_Quoted text_
** start **

Sambandham was an informal mode of marriage followed by Nambudiris, Nairs, Samantha Kshatriyas, Kshatriyas and Ambalavasis among their own communities as well as with each other, in colonial Kerala, India. This practice was stopped during the late 1920s, and is no longer observed. The Malabar Marriage Act, 1896 defined Sambandham as, "An alliance between a man and a woman, by reason of which they, in accordance with the custom of the community to which they belong, or to which either of them belongs, cohabit or intend to cohabit as husband and wife."

Sambandham also denoted reciprocal marriage among Nairs and this term was not used just to denote hypergamous marriages between the Nambudiris and the Nairs. Alternate names for the system were used by different social groups and in different regions; they included Pudavamuri, Pudavakoda, Vastradanam, Vitaram Kayaruka, Mangalam and Uzhamporukkuka.

** end **

_Work to do_
1. List every alternate name for the marriage system that the Sambandham passage gives.
2. Copy the stretch of the Sambandham passage from "Sambandham also denoted" through "Mangalam and Uzhamporukkuka.".
The entries that follow come from a different source than the Sambandham passage.

_Extracted entries_
** start **

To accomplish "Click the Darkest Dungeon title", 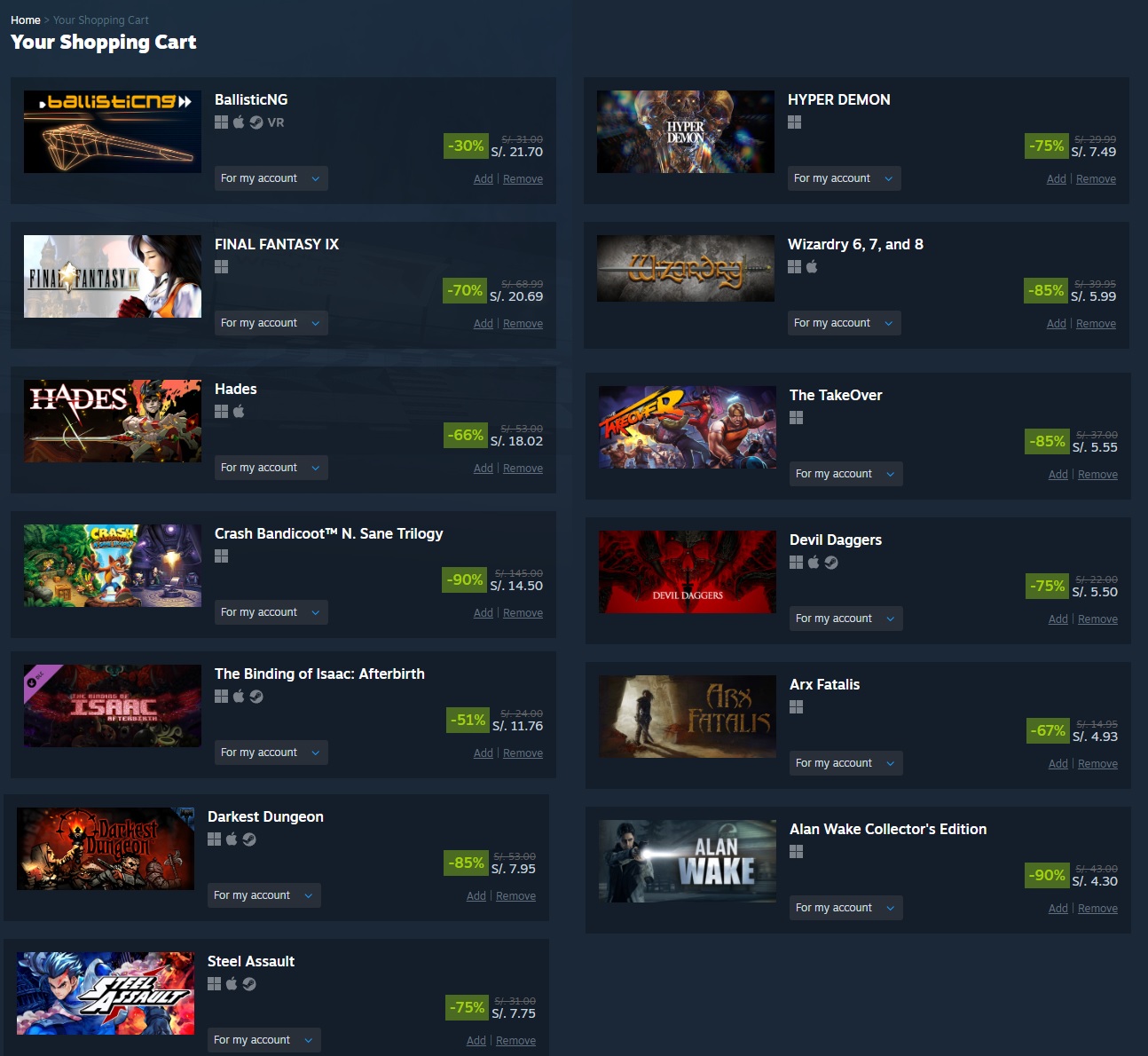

** end **
** start **

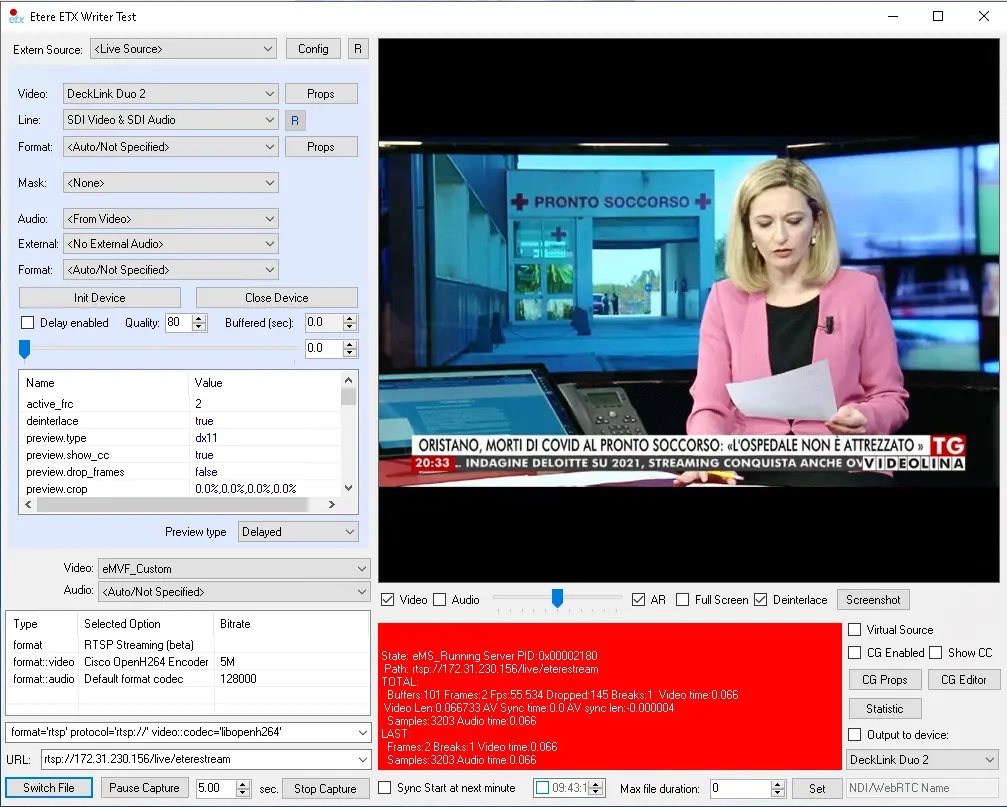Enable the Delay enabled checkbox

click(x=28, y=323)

** end **

_Final results_
1. Pudavamuri, Pudavakoda, Vastradanam, Vitaram Kayaruka, Mangalam, Uzhamporukkuka

2.
Sambandham also denoted reciprocal marriage among Nairs and this term was not used just to denote hypergamous marriages between the Nambudiris and the Nairs. Alternate names for the system were used by different social groups and in different regions; they included Pudavamuri, Pudavakoda, Vastradanam, Vitaram Kayaruka, Mangalam and Uzhamporukkuka.